# should keep asking him to forgive me , or it is aleardy late ?????!!!!



## jennifer22009 (Sep 19, 2009)

please i dont know what to do ?!

he dosnt want to forgive me and he said it is over 

to understand well so that u can answer me please read my thread tittled 
i am broken and i regret !! he will divorce me 

so that u can understand the story 


i call him and he said he will divorce me no way , 
should i stop calling him because no way or still there is a chance ?!!!


----------



## zengoddess (Sep 20, 2009)

Stop calling him. Leave him alone and give him some space. It's hard but no contact and silence is the way to get him curious about you.

PM me if you want personal help from a coach. You can work it from your end to make him fall in love with you again. Pleading, begging, negotiating won't do it, believe me I've been there. Only by working on yourself and focus on yourself you can get him back.

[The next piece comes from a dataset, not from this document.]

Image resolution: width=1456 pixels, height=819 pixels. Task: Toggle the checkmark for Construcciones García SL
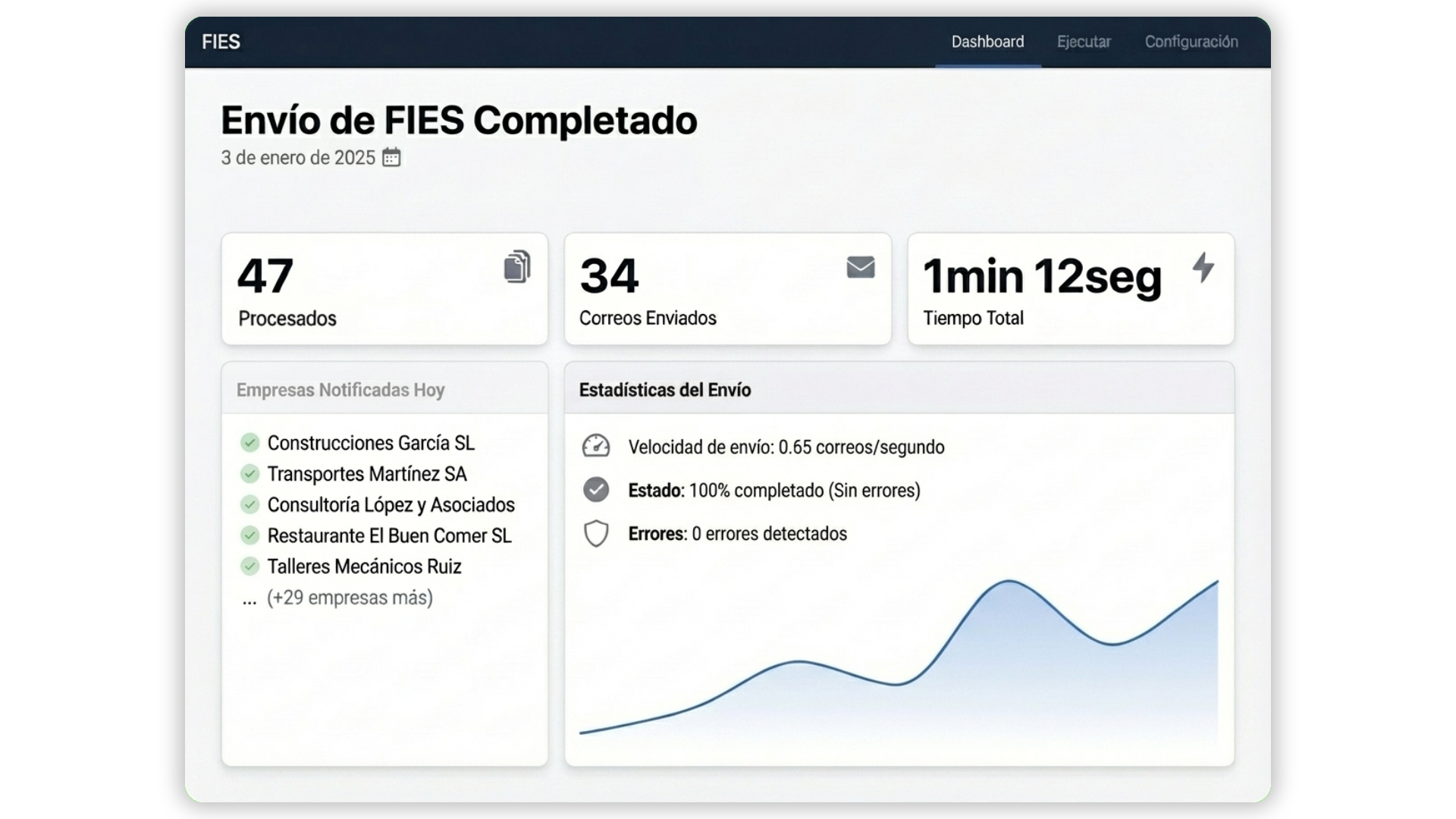point(250,443)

You need to have your self-esteem back, that way he'll be attracted to you again.

It's a long, arduous process but it's doable. Right now you're hurting bad, I know it, but you can cut through this process much sooner with expert help. I wish I had done what I'm doing now much earlier, would have saved me the heartache.


----------



## jennifer22009 (Sep 19, 2009)

thank u dear i am so thankfull really , i did sent u a private message did u receive it ?


----------